Don't EPR illustrate that the brutal "solution" by Dedekind and Cantor a is an ambitious mathematical twist but not really justified? The reason for me to deal with the matter was my question to mathematicians how to deal with the very nil when separating IR into IR and IR-? I got so many arbitrary suggestions as there are possibilities.

So I looked for and found myself solution that I consider free of arbitrariness:

Continuum and discrete points are two mutually excluding and complementing worlds inside a broader understood mathematics. Something that is fully continuous cannot at the same time be fully discrete. Accordingly it is impossible to have a complete list of all numbers which would correspond to all points of any piece of a line. Sets of points merely approximate continua because infinity is no quantum but the property to have no end at all.

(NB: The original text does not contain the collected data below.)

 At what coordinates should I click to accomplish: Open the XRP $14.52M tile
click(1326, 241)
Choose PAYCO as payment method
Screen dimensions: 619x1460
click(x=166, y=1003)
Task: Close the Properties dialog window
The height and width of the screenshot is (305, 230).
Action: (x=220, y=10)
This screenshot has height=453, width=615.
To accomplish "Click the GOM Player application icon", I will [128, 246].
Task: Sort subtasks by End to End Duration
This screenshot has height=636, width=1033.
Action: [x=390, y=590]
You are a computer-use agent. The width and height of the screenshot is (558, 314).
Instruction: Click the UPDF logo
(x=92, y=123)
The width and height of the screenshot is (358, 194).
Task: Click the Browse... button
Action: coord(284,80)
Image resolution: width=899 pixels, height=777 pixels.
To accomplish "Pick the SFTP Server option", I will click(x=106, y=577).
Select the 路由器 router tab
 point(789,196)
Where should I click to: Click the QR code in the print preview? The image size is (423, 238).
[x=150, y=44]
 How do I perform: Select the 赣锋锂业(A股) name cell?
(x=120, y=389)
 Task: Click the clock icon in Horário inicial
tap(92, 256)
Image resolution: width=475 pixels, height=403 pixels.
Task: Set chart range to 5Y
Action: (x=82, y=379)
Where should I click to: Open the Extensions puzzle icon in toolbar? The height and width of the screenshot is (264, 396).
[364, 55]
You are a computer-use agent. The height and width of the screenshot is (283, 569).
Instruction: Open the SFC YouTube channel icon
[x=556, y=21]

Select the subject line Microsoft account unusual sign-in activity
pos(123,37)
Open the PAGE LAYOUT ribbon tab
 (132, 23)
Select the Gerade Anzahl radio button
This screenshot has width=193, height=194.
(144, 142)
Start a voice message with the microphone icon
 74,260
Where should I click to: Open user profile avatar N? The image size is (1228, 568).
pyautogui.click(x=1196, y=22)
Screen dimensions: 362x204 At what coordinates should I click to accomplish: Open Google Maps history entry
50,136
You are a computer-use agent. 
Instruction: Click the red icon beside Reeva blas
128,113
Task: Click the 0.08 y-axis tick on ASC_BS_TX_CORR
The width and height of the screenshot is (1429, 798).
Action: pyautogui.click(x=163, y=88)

I do not deny that the fictitious entity of all numbers with a also fictitious infinite resolution can be thought to constitute a continuum. I prefer to avoid the notion real numbers because the property to not allow a full numerical representation demands that "embedded" rational numbers have to have lost their numerical approachability. On could say it somewhat smugly: (Un)real numbers must be solutions to a not immediately resolvable, with numbers of finite accuracy, problem.

Mathematicians will immediately object: Every number is absolutely accurate. I disagree: The difference between two non-(un)real numbers must be tangible. Any given number including zero is not tangible if considered as a unreal number. Therefore stupid people could call zero non-existent at all. Anyway, it makes no sense to deal with a singular zero between IR and IR-, and for (un)real numbers there is no reason to distinguish between open and closed intervals.

I even consider it reasonable to make no exception for x=0 in |sign(x)|=1 except for rational numbers.

Topology pretends to deal with uncountable numbers too. Actually it merely deals with the countable rationals. I see the definition of reals a self-deceptive maneuver. While in numerical practice, there is anyway no room for (un)reals, I consider the subtle distinction a must for correct physical interpretation. Additionally I found cases where mathematics itself, in particular integral tables, suffers from intentional subordination of continuum under the realm of numbers.

Is the fundamental crisis of mathematics really settled?

I refer to Weyl and argue: Confusion in physics has proven the putative solution not fertile but futile.

Do not belittle the ancient mathematicians as philosophers. Do not belittle Galilei who reasoned: For infinite quantities, >, = , and < are not valid. Do not tell me the gospel of set theory. Meanwhile I delved into this shallow water.

I apologize for hurting feelings.

Eckard Blumschein

  • [deleted]

Dear Dr.-Ing. Blumschein,

Your posts are interesting and obviously they reflect long years of thinking at the very foundations of Mathematics, perhaps with the purpose of attacking them. I welcome the periodical shaking of the fundamentals. Although I disagree with your arguments, I have reserves of engaging myself in this "battle", because I think that your points represent rather a philosophical preference, and I see neither reason, nor possibility, to contradict someone's personal preference. Although I don't share your viewpoint, I can read your ideas and find them interesting.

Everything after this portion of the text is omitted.